Head and Neck Cancer
If detected early, head and neck cancers are curable. Fortunately, the majority of them cause early symptoms. You should be aware of the potential warning signs so that you can notify your doctor as soon as possible. Early detection is critical for the successful treatment of head and neck cancer. Knowing and recognising its warning signs can help you save your life.
What Are the Signs and Symptoms of Head & Neck Cancer?
Among the symptoms of head and neck cancer are:
-A lump in the throat
-Development in the mouth
-Bringing up the subject of blood Swallowing issues
What Is the Cause of Head and Neck Cancer?
Long-term exposure to specific risk factors, such as tobacco use (e.g., cigarettes, cigars, chewing tobacco, or snuff), excessive alcohol abuse, or HPV exposure, causes head and neck cancers. Prolonged sun exposure can cause lip cancer, which is also a major cause of skin cancer.
What Treatment Options Are There?
Treatment options are determined by a number of factors, including the stage of disease, the type and location of the tumour, and the patient’s overall health. Cancer treatment options are best discussed in a multidisciplinary setting with the surgeon, radiation oncologist, oncologist, pathologist, radiologist, speech and swallowing experts, and the patient and caregivers. Among the treatment options are:
Surgery – Cancer surgery aims to remove cancerous tissue as well as a ring of normal tissue around it. Lymph nodes in the neck may also be removed during surgery. If the cancer is widespread and necessitates extensive tissue removal, reconstructive plastic surgery may be required. Surgery on the tongue, jawbone, facial skin, pharynx, or larynx may be among them. In such cases, tissue from other parts of the body, such as the forearm or leg, can be transplanted to provide patients with the best cosmetic and functional outcomes.
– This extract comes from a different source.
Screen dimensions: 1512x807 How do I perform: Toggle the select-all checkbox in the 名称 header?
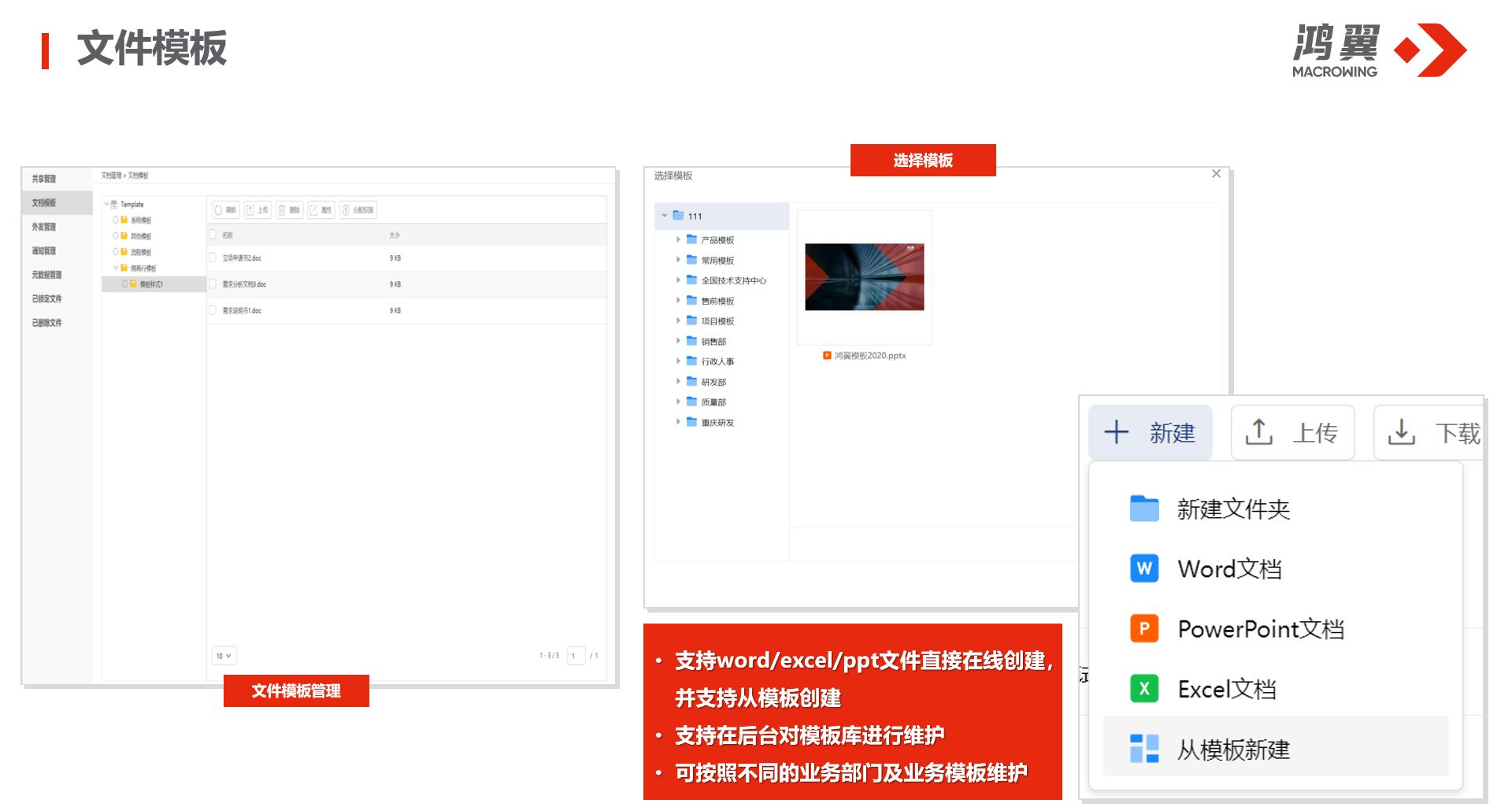click(213, 235)

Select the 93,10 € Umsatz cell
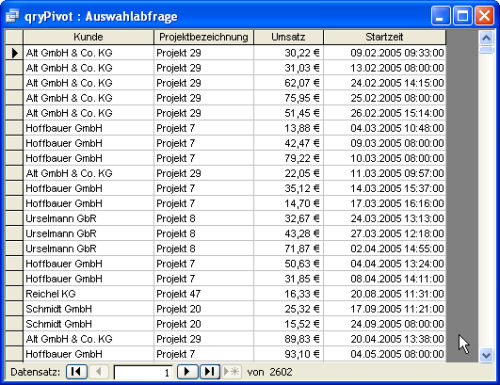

Radiation therapy—Use of high-energy X-rays to halt the growth of cancer cells and kill them. Radiation can be used as a stand-alone treatment or after surgery with or without chemotherapy, depending on the type and stage of cancer. Intensity-modulated radiation therapy (IMRT) is a type of radiation therapy that focuses radiation beams on the tumour while minimising damage to surrounding healthy cells.
Systemic therapy—The most common type of systemic therapy is chemotherapy, which destroys cancer cells through the bloodstream using a single drug or a combination of drugs. Chemotherapy is frequently used in conjunction with radiation therapy, either concurrently as primary treatment or as a supplemental treatment after surgery. These medications are administered in fixed doses determined by a medical oncologist who monitors treatment response and potential adverse reactions.
Immunotherapy strengthens the body’s immune system and aids in the fight against cancer cells. This rapidly expanding field of treatment options has shown promise in patients with recurrent or widely spread cancers (metastatic). FDA-approved immunotherapeutic drugs for head and neck cancers include pembrolizumab (KEYTRUDA®) and nivolumab (OPDIVO®).